Furthermore, in this example, the amount of supplied air was reduced compared to when the same raw water was treated to the same concentration using the normal activated sludge method, but this was because the supplied air was This is due to the fact that it is mostly used for stirring rather than for storage, indicating that the apparatus of the present invention performs a treatment using bacterial cells that is different from the usual activated sludge method.
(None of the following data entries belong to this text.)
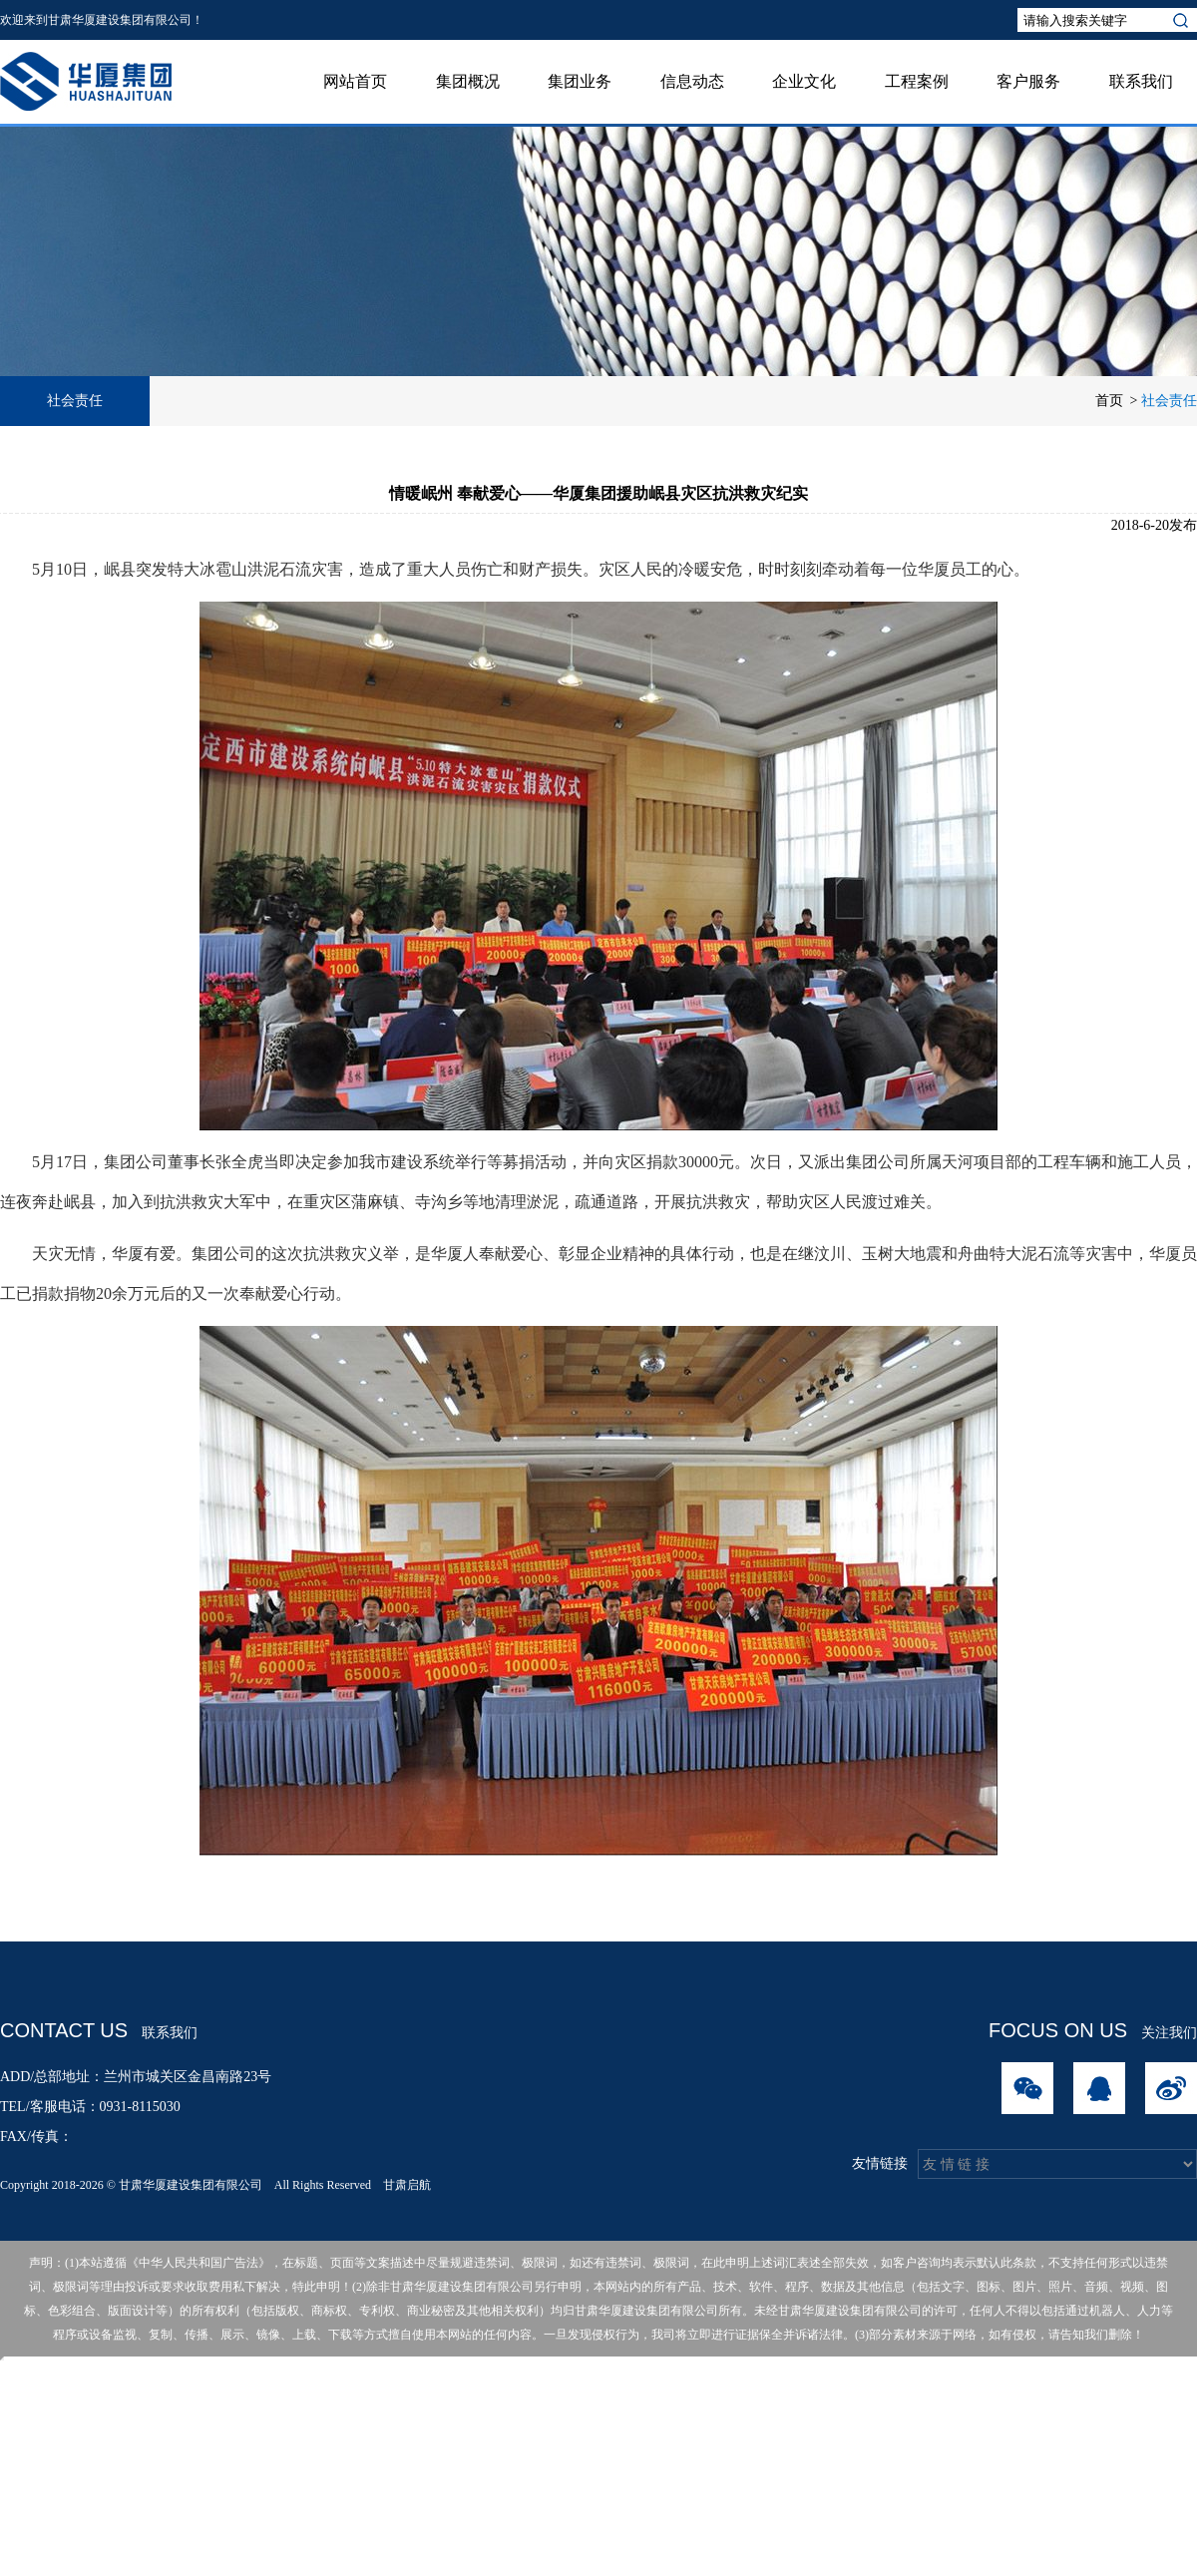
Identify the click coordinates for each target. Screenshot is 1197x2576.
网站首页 (355, 81)
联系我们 (1141, 81)
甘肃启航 (407, 2185)
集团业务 (579, 81)
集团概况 (468, 81)
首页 (1109, 400)
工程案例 (917, 81)
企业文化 (804, 81)
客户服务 (1028, 81)
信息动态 (692, 81)
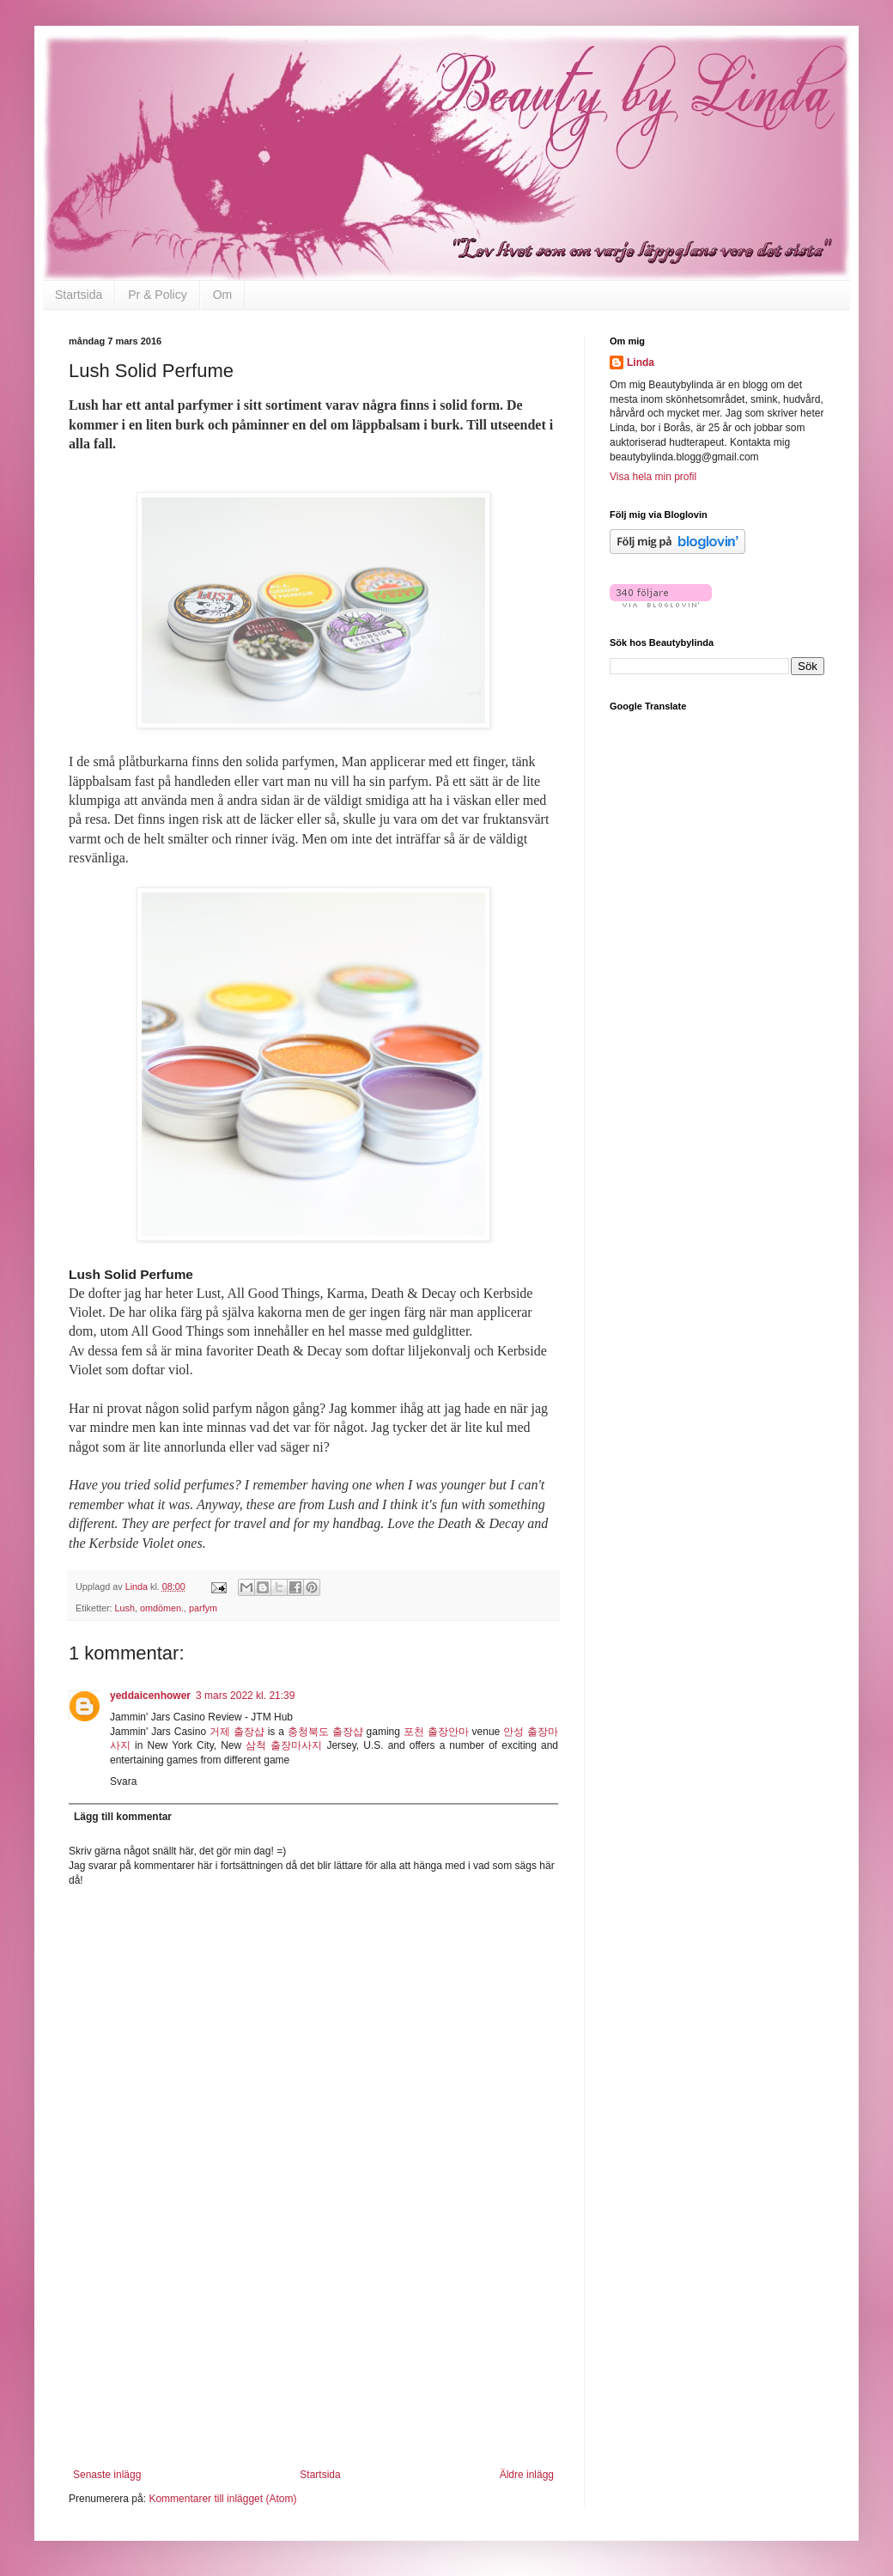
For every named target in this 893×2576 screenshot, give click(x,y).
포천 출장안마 (436, 1732)
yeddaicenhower (150, 1696)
In addition, in normal aeration treatment, if the air supply is not maintained at all times, the activated sludge in the tank will undergo bulking and rancidity, making subsequent use difficult, but with the device of this example, it is possible to agitate for long periods of time, such as at night or on holidays. Even when the process was interrupted, no such inconvenience occurred, and the digestion function was immediately restored each time work was resumed. As described above, the apparatus of the present invention is significantly easier to maintain and manage than conventional aeration tanks. Furthermore, since the operation of the wastewater treatment equipment can be interrupted arbitrarily in accordance with the operation of the -L field, the amount of air blown acid itself is small, and the operating cost of the tank (power consumption of the air blower motor + 8 gold) is kept under the same conditions. compared to the case of an aeration tank.

In this example, there is no need to particularly adjust the growth temperature of the bacteria in the treatment tank, and the bacteria retained on the wood chips can continue the treatment even under winter conditions using only their own oxidative heat generation. be.

When the apparatus of the present invention was applied to the continuous treatment of various other industrial wastewater and livestock manure (mainly urine water) wastewater, excellent results were obtained as shown in the table below.

* Dilute raw water (1800Dpp■) 10 times with wood *
*Average 10 hours of operation per day. All of the above treatments are average values for two years of operation, during which time the required replenishment amount of wood chips was only 3 to 4% per year.

[Brief explanation of drawings]

FIGS. 1 and 2 are explanatory diagrams showing longitudinal sections of an embodiment of the present invention, respectively, and FIG. 3 is a top view of the embodiment. ■01. Three-stage wastewater treatment equipment 1A, 1B, IC, , treatment tank 310. Digestion chamber 408. Sedimentation chamber 511. Vibrator 700. Wooden strips 819. Partition plate 10.11. , , pipe 12. ,,flow valve+
3. ,, Diffusion tube patent applicant Michito Matsuoka Minoru Takayasu Figure 1 Figure 2

Claims (3)

[Claims] (1) A digestion chamber configured to agitate the introduced water to be treated together with wood chips as a treatment medium, digest and decompose the water with digestive bacteria, and then drain the water out, and the upper part of the digestion chamber communicates with this. It consists of a plurality of treatment tanks, each of which is equipped with a settling chamber, which is provided with a sedimentation chamber and is configured to drain out the supernatant water after the sedimentation treatment, and the treatment tank is located between the inlet side of raw wastewater and the outflow side of final treated wastewater. A multi-stage wastewater treatment device using digestive bacteria, characterized in that the multi-stages are successively connected in series along the flow path direction. (2) The wood chips used as the treatment medium are obtained by crushing raw wood materials of a certain material, stirring them in water and grinding them together, and then producing particles with a diameter of about 150 microns or less. A multistage wastewater treatment device using digestive bacteria according to claim 1, which is obtained by at least partially washing and removing particles. (3) The agitation inside the digestion chamber of the processing tank is performed by introducing air into the chamber, and the amount of air supplied is gradually reduced from the upstream processing tank to the downstream processing tank. A multistage wastewater treatment device using digestive bacteria according to claim 1.